Answer:
The speed of the block when it is 7 m above the ground is approximately 19.8 m/s.
Step-by-step explanation:
To find the speed of the block when it is h2 = 7 m above the ground, we can use the principle of conservation of energy.
The initial potential energy of the block at height h1 is given by:
PE1 = m * g * h1 ,
where m is the mass of the block (20 kg), g is the acceleration due to gravity (9.80 m/s^2), and h1 is the initial height (27 m).
The initial kinetic energy of the block is zero since it is released from rest.
At height h2 = 7 m, the potential energy of the block is:
PE2 = m * g * h2
The final kinetic energy of the block is:
KE2 = (1/2) * m * v2^2 ,
where v2 is the final velocity or speed we want to find.

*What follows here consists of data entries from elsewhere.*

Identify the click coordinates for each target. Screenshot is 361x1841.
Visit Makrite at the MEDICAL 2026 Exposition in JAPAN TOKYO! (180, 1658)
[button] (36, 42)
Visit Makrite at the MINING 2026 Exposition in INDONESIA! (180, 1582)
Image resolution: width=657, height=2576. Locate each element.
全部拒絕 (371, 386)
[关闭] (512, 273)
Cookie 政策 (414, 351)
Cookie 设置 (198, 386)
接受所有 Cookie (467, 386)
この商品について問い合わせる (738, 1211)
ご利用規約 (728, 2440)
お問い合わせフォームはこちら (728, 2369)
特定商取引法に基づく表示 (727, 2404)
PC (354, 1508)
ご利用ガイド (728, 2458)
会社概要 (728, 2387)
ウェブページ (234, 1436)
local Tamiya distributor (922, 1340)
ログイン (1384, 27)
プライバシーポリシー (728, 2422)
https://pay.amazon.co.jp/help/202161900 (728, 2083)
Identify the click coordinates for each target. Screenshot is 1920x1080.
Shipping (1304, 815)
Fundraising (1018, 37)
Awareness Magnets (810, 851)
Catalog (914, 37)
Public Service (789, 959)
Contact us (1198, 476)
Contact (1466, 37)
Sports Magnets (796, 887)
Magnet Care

According to the conservation of energy, the initial potential energy plus the initial kinetic energy is equal to the final potential energy plus the final kinetic energy:
PE1 + KE1 = PE2 + KE2
Since the initial kinetic energy (KE1) is zero, the equation simplifies to:
PE1 = PE2 + KE2
Substituting the expressions for potential energy and solving for v2:
m * g * h1 = m * g * h2 + (1/2) * m * v2^2
Canceling the mass (m) on both sides of the equation:
g * h1 = g * h2 + (1/2) * v2^2
Rearranging the equation to solve for v2:
v2^2 = 2 * g * (h1 - h2)
Taking the square root of both sides to find v2:
v2 = sqrt(2 * g * (h1 - h2))
Now we can substitute the given values:
g = 9.80 m/s^2
h1 = 27 m
h2 = 7 m
Calculating v2:
v2 = sqrt(2 * 9.80 * (27 - 7))
= sqrt(2 * 9.80 * 20)
= sqrt(392)
≈ 19.8 m/s